OpenAI shipped GPT-5.4 mini to ChatGPT, Codex, and the API, and GPT-5.4 nano to the API, with 400K context, lower prices, and stronger coding and computer-use scores. Route subagents and high-volume tasks to the smaller tiers to cut spend without giving up much capability.
H Company launched Holotron-12B, an open multimodal model for computer-use agents built on a hybrid SSM-attention stack that targets KV-cache bottlenecks. Benchmark it if you need high-concurrency browser agents and want better throughput without giving up web-task accuracy.
Perplexity shipped an enterprise version of Comet with admin controls, silent deployment via MDM, telemetry, audit logs, and CrowdStrike Falcon integration. Test it if your team wants browser-native agents without giving up endpoint management and security review.
Manus moved from a cloud sandbox onto local machines with My Computer, a desktop app that can organize files, run commands, and build apps on macOS and Windows. Use it if you want agent workflows over private local data and hardware instead of a remote browser sandbox.

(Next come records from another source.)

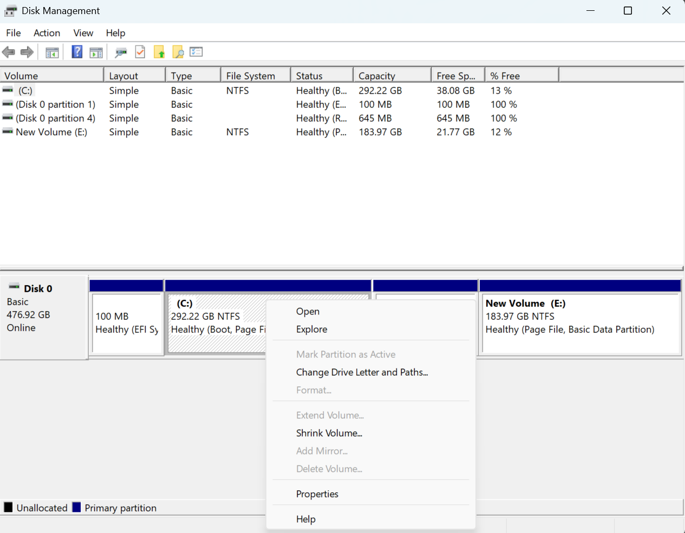685x533 pixels.
Task: Click the folder with magnifying glass icon
Action: pos(178,52)
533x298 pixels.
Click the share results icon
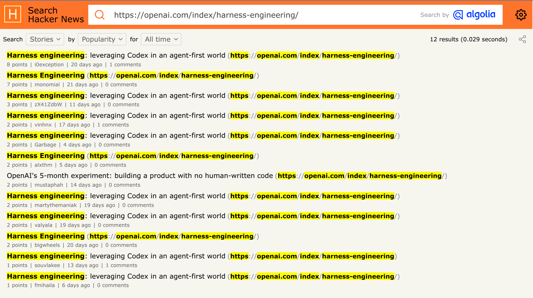[522, 39]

Perplexity expanded Computer to Android and added control of a local Comet browser session, including logged-in sites, from the agent. Try it if you want one agent workflow across mobile and browser surfaces without per-site connectors or custom MCP glue.
Chrome DevTools MCP now lets agents attach to an existing signed-in browser session, and companion tools added one-command auto-connect flows. Use it to debug and automate in the tabs you already use instead of setting up separate logins or headless sessions.

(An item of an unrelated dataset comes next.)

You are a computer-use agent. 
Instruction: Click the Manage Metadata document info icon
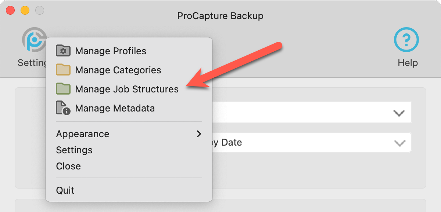click(63, 108)

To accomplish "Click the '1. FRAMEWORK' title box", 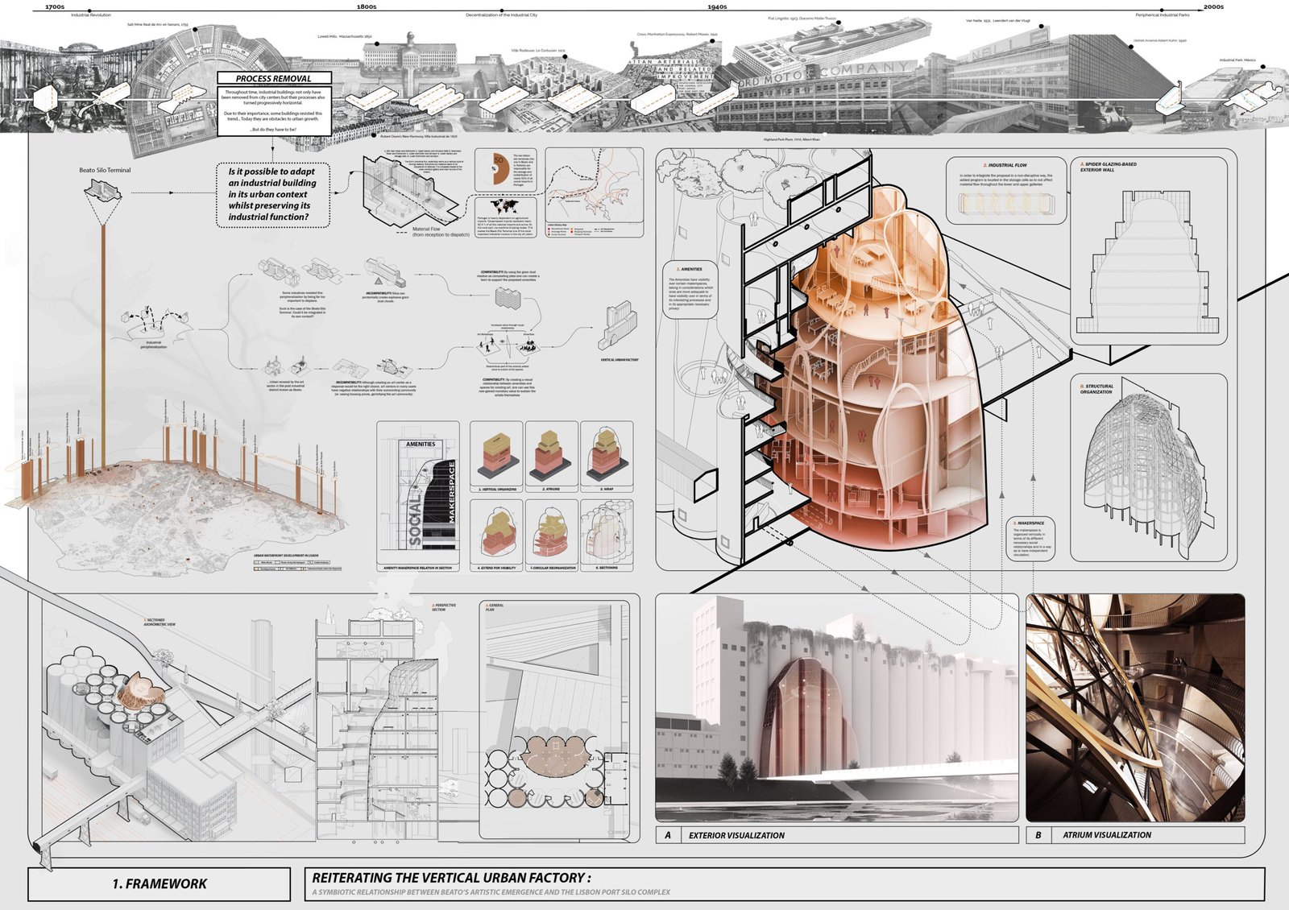I will click(160, 884).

Markov AI released Computer Use Large on Hugging Face with 48,478 screen recordings spanning about 12,300 hours across six professional apps. Use it to train and evaluate GUI agents on real software workflows with a large CC-BY dataset.
Perplexity brought Computer to iOS with cross-device sync so multi-step cloud tasks can keep running after you leave the screen. Try it if you want to start agent workflows from a phone instead of a desktop-only session.
The OpenClaw-RL paper proposes training agents continuously from normal interactions by turning user corrections, logs, and next-state feedback into rewards and word-level supervision. Watch it if you build persistent agents and want adaptation to come from live deployment traces instead of offline labeling.
OpenAI published runtime details for the Responses API computer environment, including shell loops, capped output, automatic compaction, proxied outbound traffic, and reusable skills folders. Use it as a reference architecture for hosted agents that need state, safety controls, and tool execution patterns.